Effects of combined administration of low dose atorvastatin and vitamin E on inflammatory markers and endothelial function in patients with heart failure

Abstract

Background: Heart failure has been associated with impaired endothelial function, increased inflammatory process and elevated oxidative stress status. Both statins and vitamin E separately improve endothelial function in patients with hypercholesterolemia and/or advanced atherosclerosis.

Aim: To evaluate the effect of atorvastatin alone or in combination with vitamin E on endothelial function and serum levels of interleukin-6 (IL-6), tumor necrosis factor alpha (TNF-alpha) and vascular cells adhesion molecule (sVCAM-1) in patients with ischemic heart failure.

Methods: Thirty-eight male patients with ischemic cardiomyopathy were randomly divided into three groups and received either atorvastatin 10 mg/day (n = 14), a combination of atorvastatin 10 mg/day plus vitamin E 400 IU/day (n = 12), or no statin or antioxidant treatment (n=12, controls) for 4 weeks. Forearm blood flow (FBF) was measured using venous occlusion strain-gauge plethysmography. Forearm vasodilatory response to reactive hyperemia (RH%) or to nitrate (NTG%) was defined as the percent change of FBF from rest to the maximum flow during reactive hyperemia or after nitrate administration, respectively.

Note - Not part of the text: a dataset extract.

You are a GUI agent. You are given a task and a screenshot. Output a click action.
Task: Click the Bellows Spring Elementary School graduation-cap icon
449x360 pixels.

Results: RH% was significantly improved in both the atorvastatin-treated (p < 0.01) and atorvastatin plus vitamin E groups (p < 0.05), but the increase was significantly higher in the atorvastatin-treated group (p < 0.05). Serum levels of IL-6, TNF-alpha and sVCAM-1 were decreased in the atorvastatin-treated group (p < 0.05 for all), but remained unaffected in the other two groups (p = NS for all).

Conclusions: Low dose atorvastatin treatment improves endothelial function and reduces the expression of proinflammatory cytokines and adhesion molecules in patients with ischemic heart failure, an effect partly depressed by vitamin E.